La guardería se convirtió en mi refugio cotidiano, un mundo donde las risas y los juegos coexistían con la oscuridad que acechaba. Allí, las sombras de maltrato oscurecían los rayos de inocencia que deberían haberme iluminado.
Las cicatrices visibles y etéreas atestiguan los momentos oscuros que enfrenté, como la falta de ternilla en mi oreja derecha, un recordatorio permanente de los tormentos pasados.
Sin embargo, como si fuera una de las estrellas de un cuento de hadas, mi abuelo se convirtió en mi salvador. Cuando casi cumplía cinco años, extendió su mano protectora y me liberó de las garras del maltrato. Un viaje hacia León, tierra de ensueño y desafíos, me condujo a la cálida protección de su amor. Aunque las comodidades eran escasas, mi corazón rebosaba de riquezas invaluables, pues cada abrazo, cada sonrisa y cada acto de cariño me hacían sentir la niña más afortunada del mundo.
La relación con mi abuelo era como un tesoro secreto. Compartíamos un código solo nuestro. Aunque mi abuela no le permitía fumar mucho, él encontraba una manera ingeniosa de conseguir su tabaco. Me entregaba dinero y me susurraba al oído: "Ve y cómprame tabaco, y las monedas que sobren son para ti, para golosinas".

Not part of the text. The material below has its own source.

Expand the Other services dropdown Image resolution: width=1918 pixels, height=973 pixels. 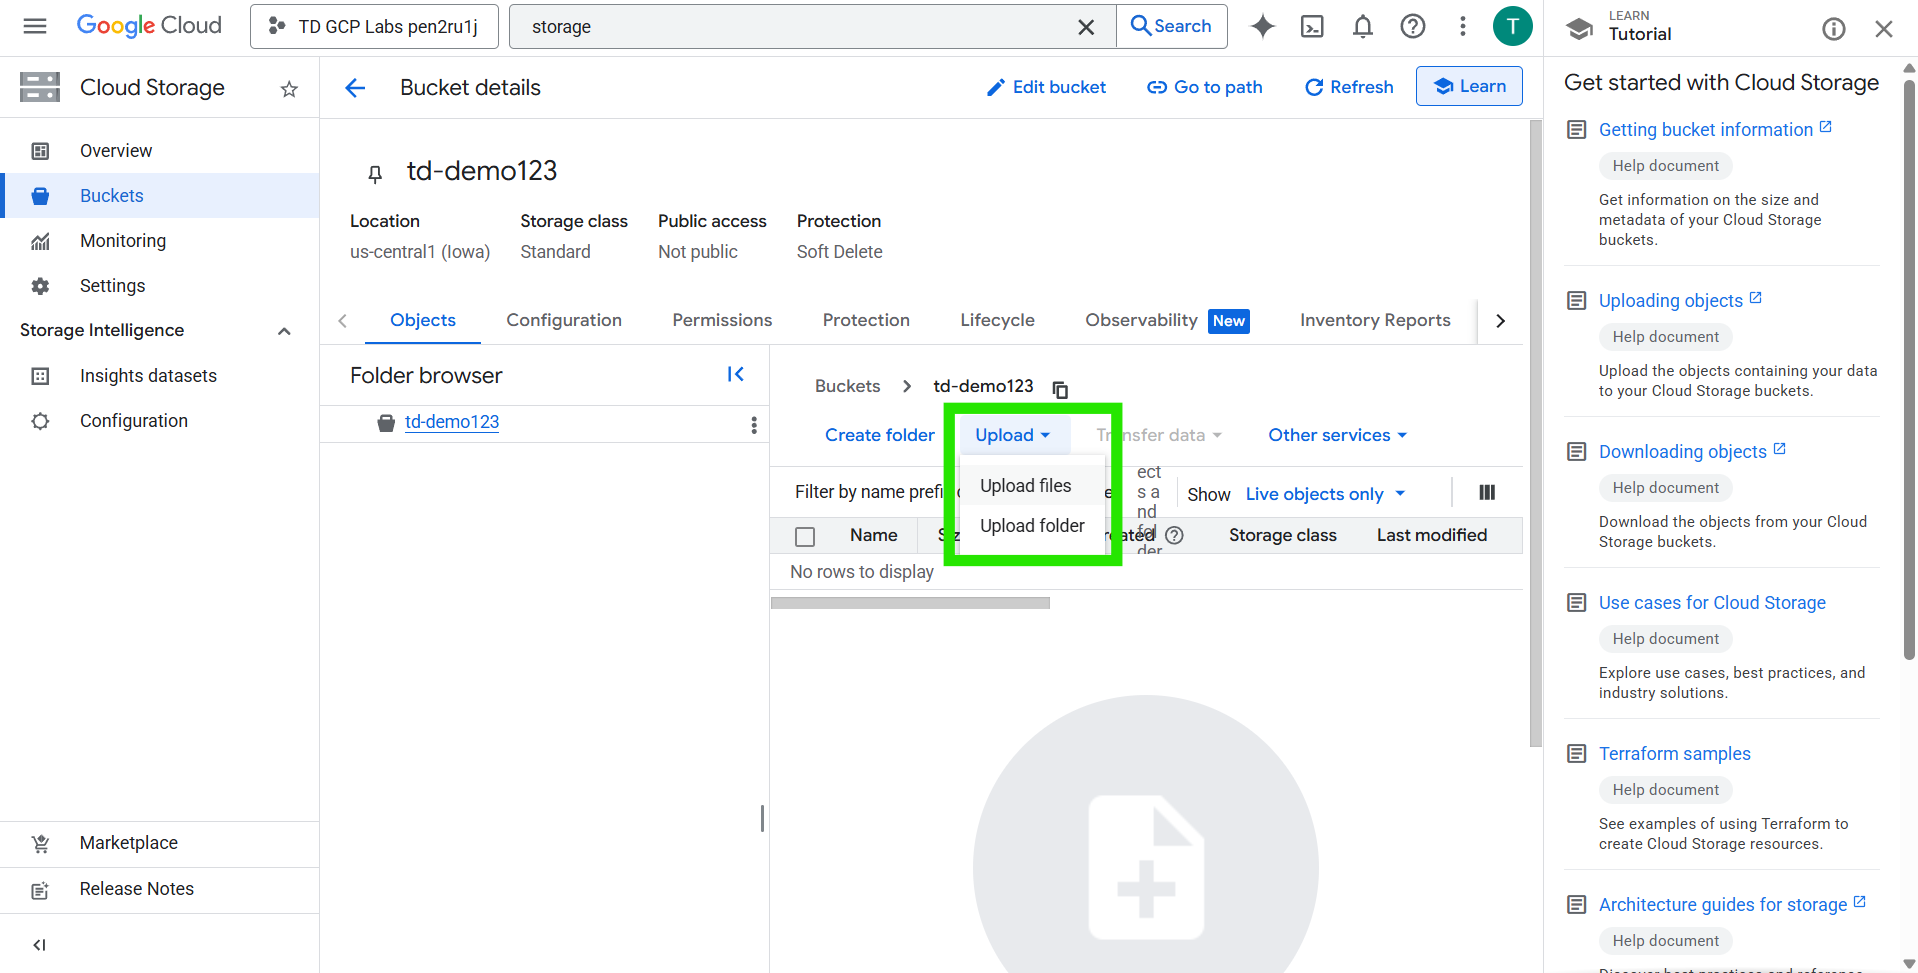[1337, 435]
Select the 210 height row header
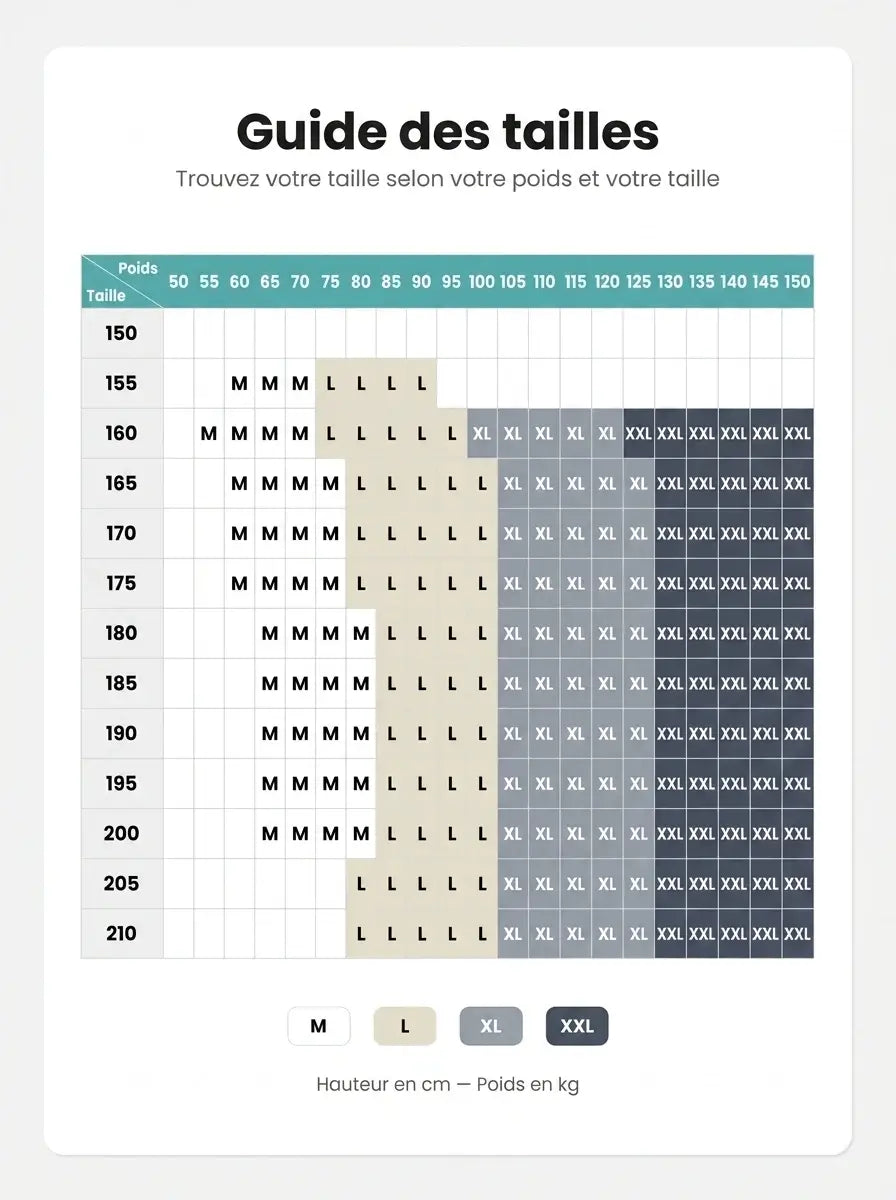This screenshot has height=1200, width=896. pyautogui.click(x=122, y=933)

La casa de mis abuelos era un lugar mágico, una estructura de madera que crujiendo contaba historias a una niña de cuatro años. Mi habitación estaba en lo alto, lo que me llenaba de temores nocturnos. Pero mi abuela, una alma valiente, me decía que no había nada que temer.
Las mañanas llegaban, y mi abuela se levantaba temprano para regar las tierras. Aprovechando su ausencia, sigilosamente bajaba las escaleras y me refugiaba en la cama de lana junto a mi abuelo. Él siempre decía: "Aquí es donde se está mejor, en la esquina, abrigados". Nos sentíamos invencibles en ese momento, hasta que el regaño de mi abuela, al descubrirnos, nos devolvía a la realidad.